Una dieta vale l’altra: è solo questione di «gusti»

Tutte fanno dimagrire, basta scegliere la più adatta alle proprie esigenze

Nella lotta contro sovrappeso e obesità non esiste una dieta migliore delle altre. Ciò che conta davvero è scegliere un programma di dimagrimento che sarà seguito in modo corretto. E’ questa la raccomandazione di un gruppo di esperti canadesi che ha analizzato i risultati di circa 50 studi sull’efficacia di diversi metodi per la perdita di peso, per un totale di circa 7.300 individui coinvolti. I risultati delle loro analisi, pubblicati sulle pagine di JAMA, dimostrano che in termini di dimagrimento raggiunto non c’è differenza fra le diete a basso contenuto di carboidrati e quelle a basso contenuto di grassi. Una volta tenute in considerazione le differenze in termini di attività fisica svolta e sostegno comportamentale ricevuto, tutti i programmi sono risultati più efficaci rispetto alla scelta di non mettersi a dieta.
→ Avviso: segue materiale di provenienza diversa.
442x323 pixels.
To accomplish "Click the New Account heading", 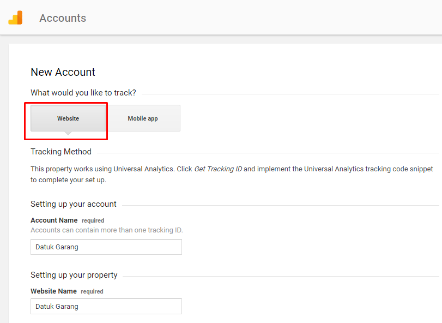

In particolare, in 6 mesi una dieta a basso contenuto di carboidrati permette di perdere in media 8,7 kg, una dimagrimento non di molto diverso rispetto ai circa 8 kg che si possono perdere seguendo per lo stesso periodo una dieta a basso contenuto di grassi. Non solo, il dimagrimento ottenibile con diete diverse è risultato molto simile. La dieta Atkins, ad esempio, permette di perdere in 6 mesi solo 1,7 kg in più rispetto alla dieta a Zona. “Anche sono emerse differenze statistiche fra molte delle diete, le differenze erano piccole e probabilmente non importanti per chi sta cercando di dimagrire”, spiegano gli autori, aggiungendo: “I nostri risultati dovrebbero rassicurare sia i medici che le persone sul fatto che non non c’è bisogno di un approccio al dimagrimento che vada bene per tutti perché molte diete diverse sembrano portare a benefici considerevoli in termini di perdita di peso”.

Gli autori sottolineano l’importanza della scoperta alla luce del fatto che spesso la difficoltà a seguire una dieta stretta derivano dal fatto che alcuni regimi sono associati a vere e proprie crisi di desiderio nei confronti del cibo o sfidano tradizioni e cultura (come può essere nel caso in cui escludano la pasta). “I nostri risultati – sottolineano gli esperti – suggeriscono che i pazienti possono scegliere la dieta fra quelle associate alla maggiore perdita di peso che li mette davanti alle minori sfide nel seguirla. Una strategia di questo tipo – concludono gli autori – può offrire ai pazienti più scelte nei momenti in cui cercano di seguire una dieta e di cambiare lo stile di vita”.